A group of MBA students in Loyola University New Orleans’s College of Business will soon have quite the highlight on their resume—experience working with NASA.
The university announced in a November statement that the students will partner with the engineers at NASA’s Stennis Space Center in an effort to commercialize a technology patent. The partnership falls under the agency’s Technology Transfer University (T2U) initiative, an effort focused on helping business students hone their skills by using NASA’s intellectual property to promote economic growth.
“This kind of effort is built on the understanding that NASA technology not only enables space exploration but impacts and benefits all areas of daily life,” Stennis Center Director Rick Gilbrech said, according to the university’s announcement.

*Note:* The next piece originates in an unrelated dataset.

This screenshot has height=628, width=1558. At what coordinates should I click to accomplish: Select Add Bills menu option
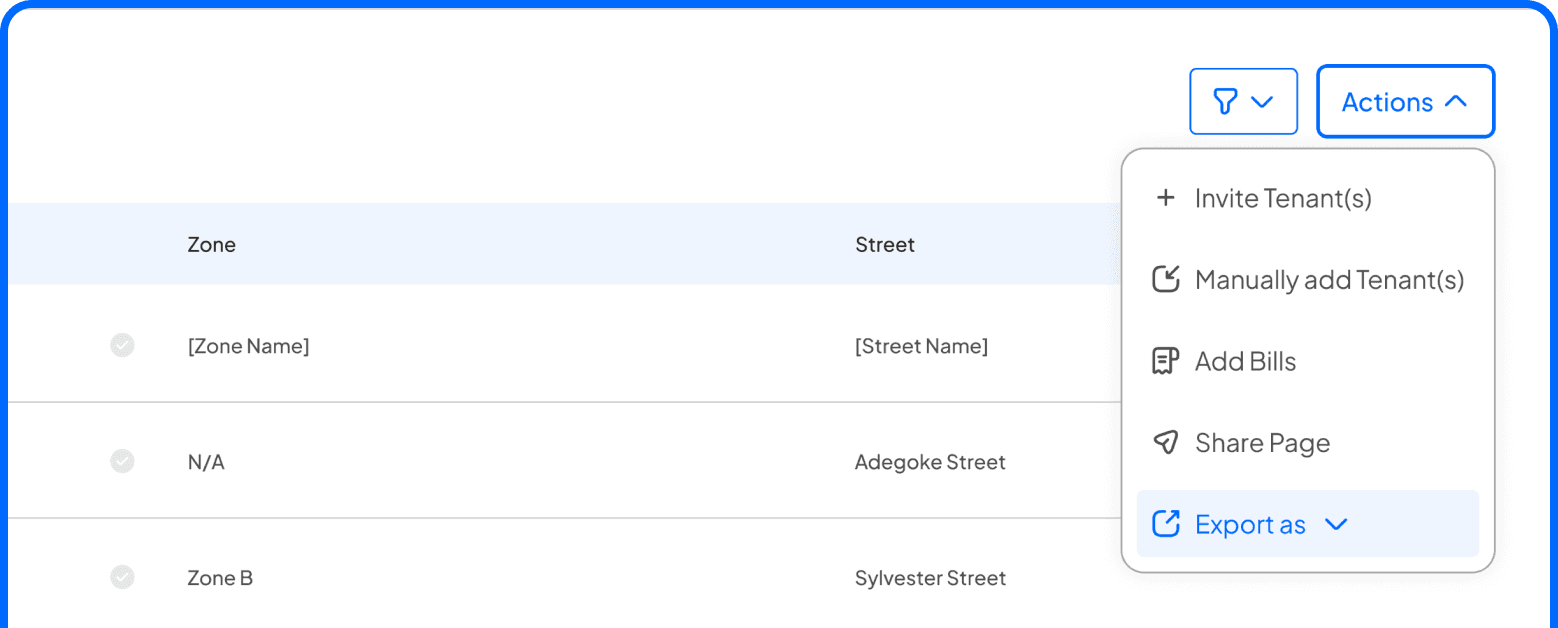click(1245, 361)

While at the space center, which is located in Hancock County, Miss., the students will supplement the work of engineers through the provision of communication, marketing, and business planning schemes for the technology.
The students will create a business model for the Lean Launchpad (an experimental learning model designed to benefit entrepreneurial education or other program) and apply it to one of the patents at Stannis, as part of one of their courses. The students are expected to use the model to create a strategy from patent to market in four months.
“We are thrilled to have a working relationship with one of the most important agencies in the United States,” said Bill Locander, dean of the Loyola College of Business. “NASA’s patents and technologies are the kinds of things that show promise for the future. This is an opportunity for our MBA students to be a part of that promise and to learn through real experiences.”